De todos os animais que a evolução
produziu ao longo da escala que nos
separa da origem da vida, nenhum
tem como o homem "sapiens" engenho e capacidade destrutiva: basta
lembrar as inúmeras civilizações que,
ao consumirem seu ambiente, consumiram-se a si mesmas. Todos os outros animais que convivem e tiram
proveito oportunístico da natureza estabelecem com ela relações funcionais
repetitivas e duradouras, do tipo predador e presa. Estas tomam a forma
cíclica e, no limite, o abuso do predador leva à extinção das duas espécies,
deixando intacto o ambiente. O mais
freqüente é um equilíbrio cíclico instável entre predador e presa.

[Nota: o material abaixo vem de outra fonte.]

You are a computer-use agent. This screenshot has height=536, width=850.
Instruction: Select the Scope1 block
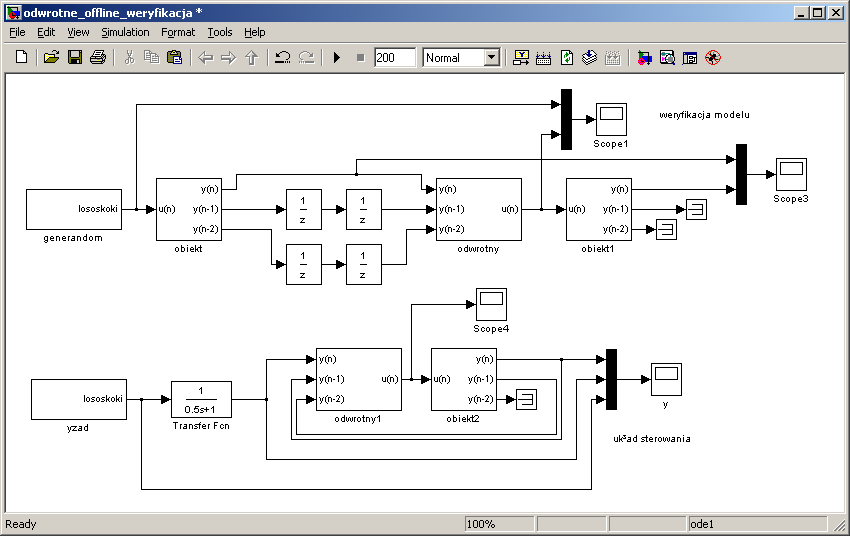[x=610, y=119]
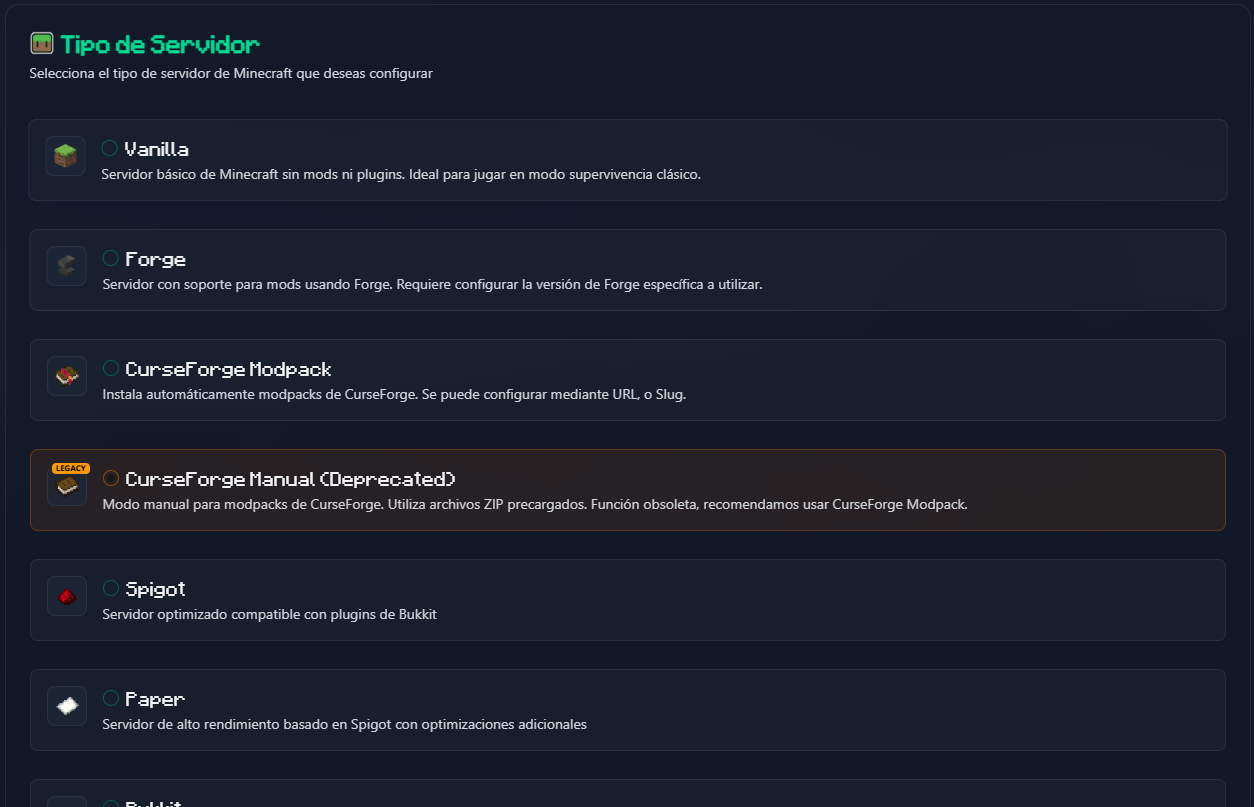Choose the CurseForge Manual (Deprecated) radio button
Viewport: 1254px width, 807px height.
point(111,478)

Hoje todos reconhecemos a importância do respeito à natureza e a necessidade de conservação do ambiente
para o desenvolvimento sustentado
de que é beneficiário o próprio homem. Essa posição envolveu um ato
de suprema humildade: de "senhor"
da natureza, ele teve de passar a ver a si
mesmo como parte dela. Permanentemente, tenta ajustá-la às suas necessidades, mas tem de aceitar que os recursos naturais são finitos. Qualquer
utilização impensada representará
maior escassez futura, aumentando a
entropia do sistema ecológico.
Tão insensata quanto o desconhecimento desses fatos é a negação ao homem de "ajustar" a natureza às suas
necessidades, preservando tanto
quanto é possível a "ordem do sistema
ecológico". Essa parece ser a postura
dos "verdes radicais", vítimas, como
todos os radicais, dos mitos "das florestas".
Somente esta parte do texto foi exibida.